=== Begin Enclosure ===

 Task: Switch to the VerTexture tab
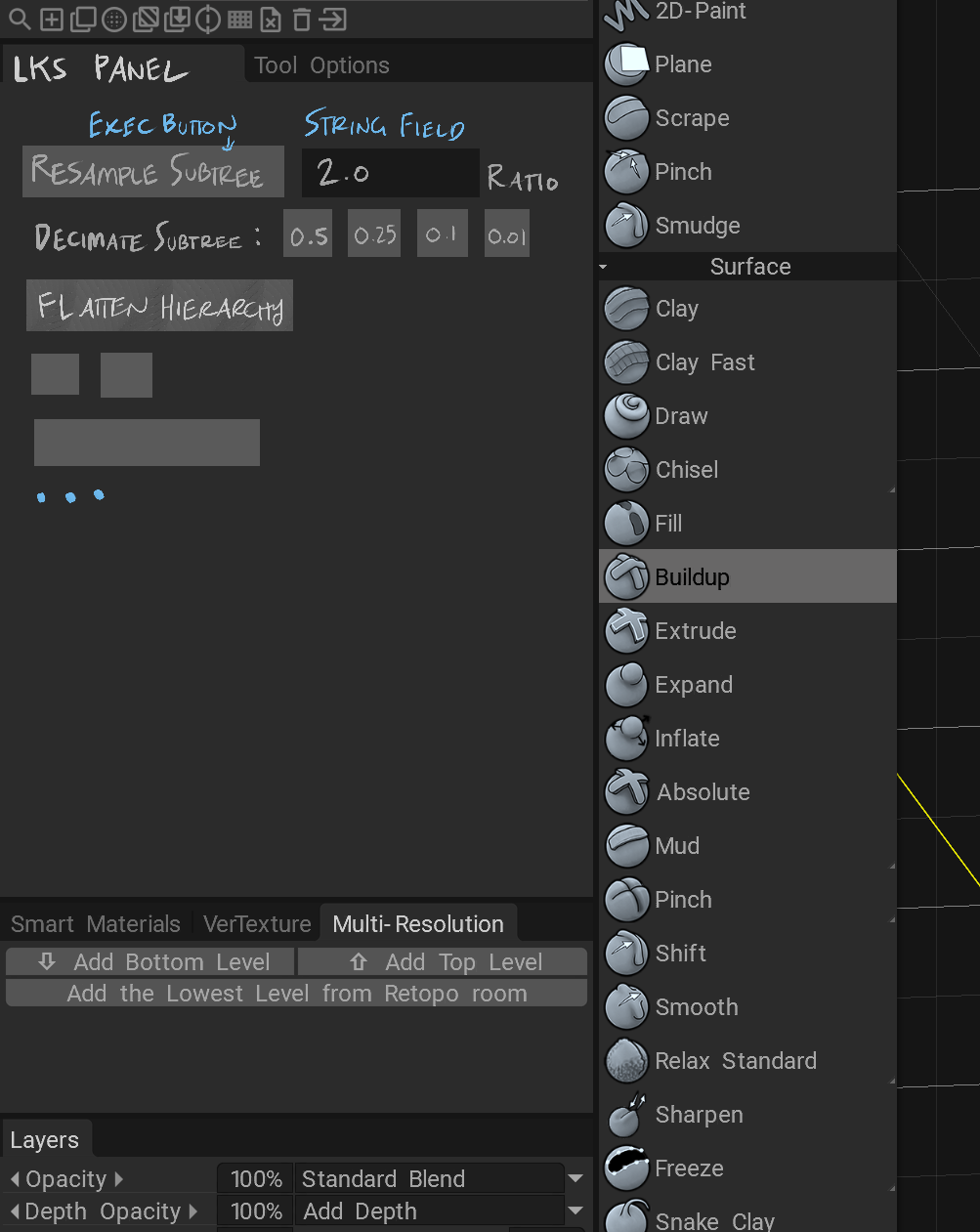pyautogui.click(x=257, y=924)
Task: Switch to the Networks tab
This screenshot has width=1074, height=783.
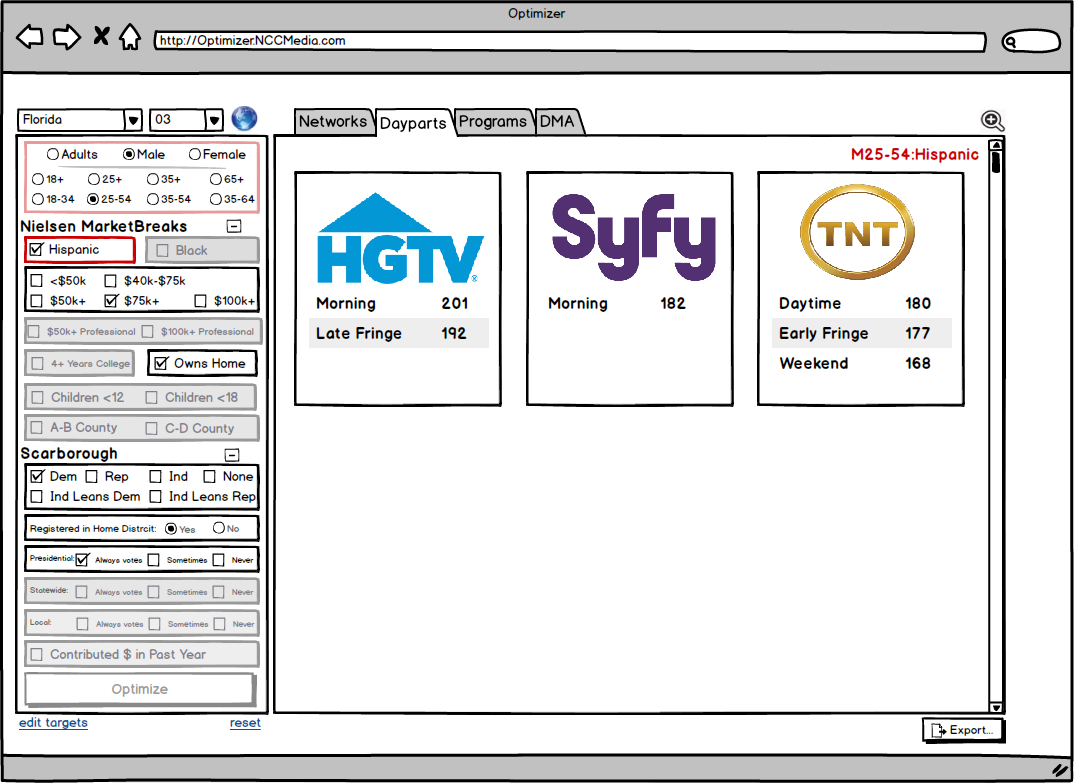Action: [x=333, y=121]
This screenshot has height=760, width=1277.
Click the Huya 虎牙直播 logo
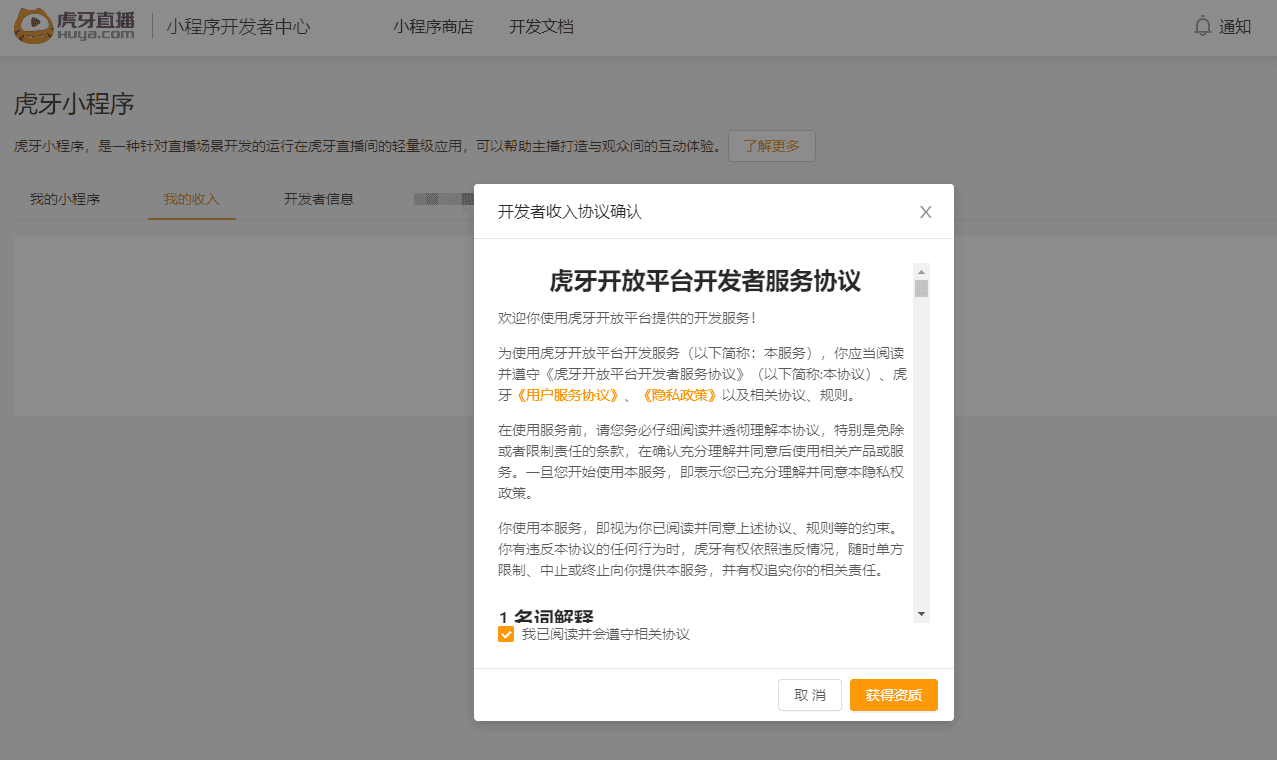coord(75,27)
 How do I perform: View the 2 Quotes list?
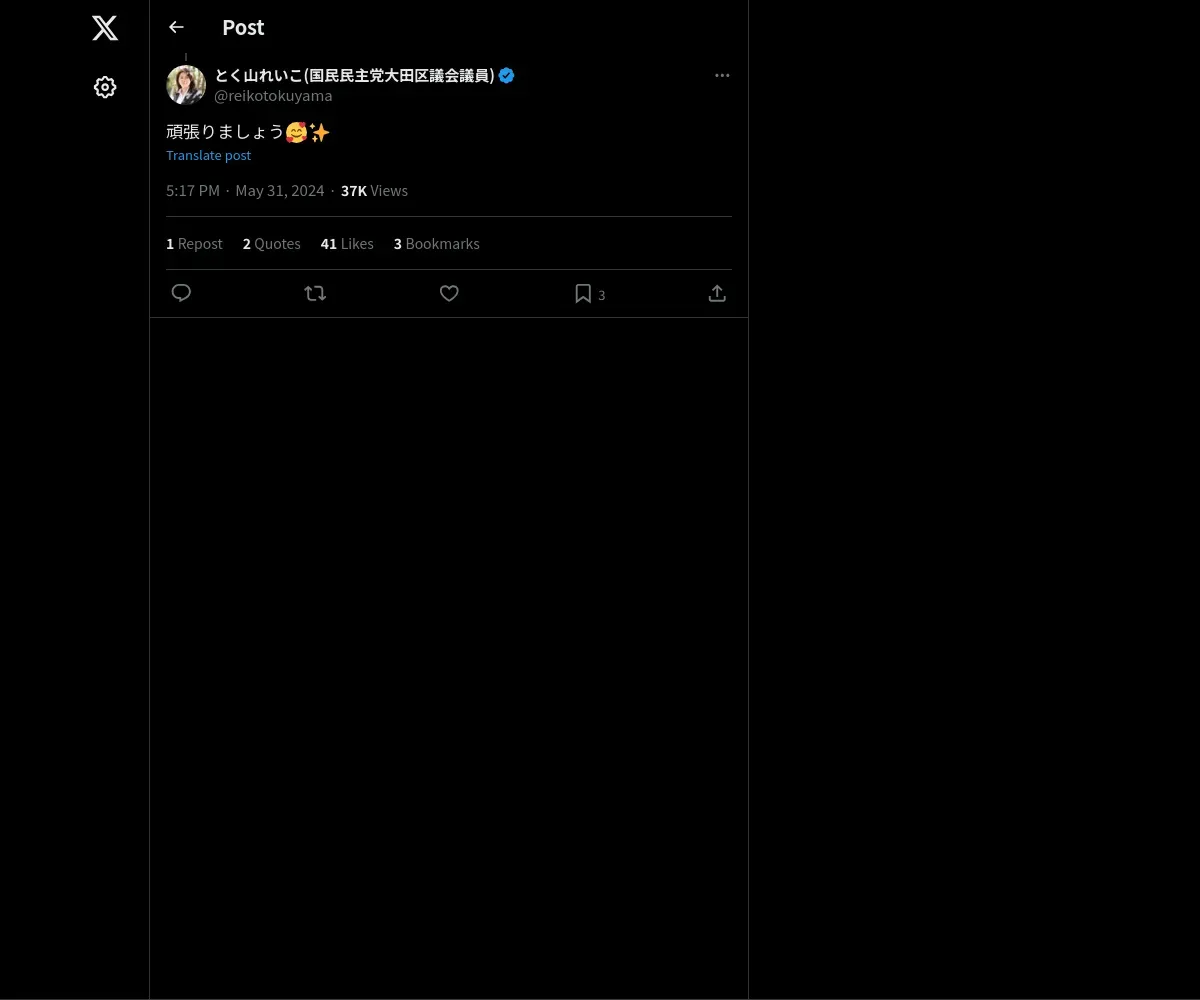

=== End Enclosure ===

» Exercise instructions: I need the lines from the line containing "Task: Switch to the Networks tab" through the final line of the listing duplicated exactly, both ends included, with no pictures and nothing else.

» Response for this exercise:
Task: Switch to the Networks tab
This screenshot has width=1074, height=783.
Action: [x=333, y=121]
This screenshot has height=760, width=1277.
Click the Huya 虎牙直播 logo
coord(75,27)
 How do I perform: View the 2 Quotes list?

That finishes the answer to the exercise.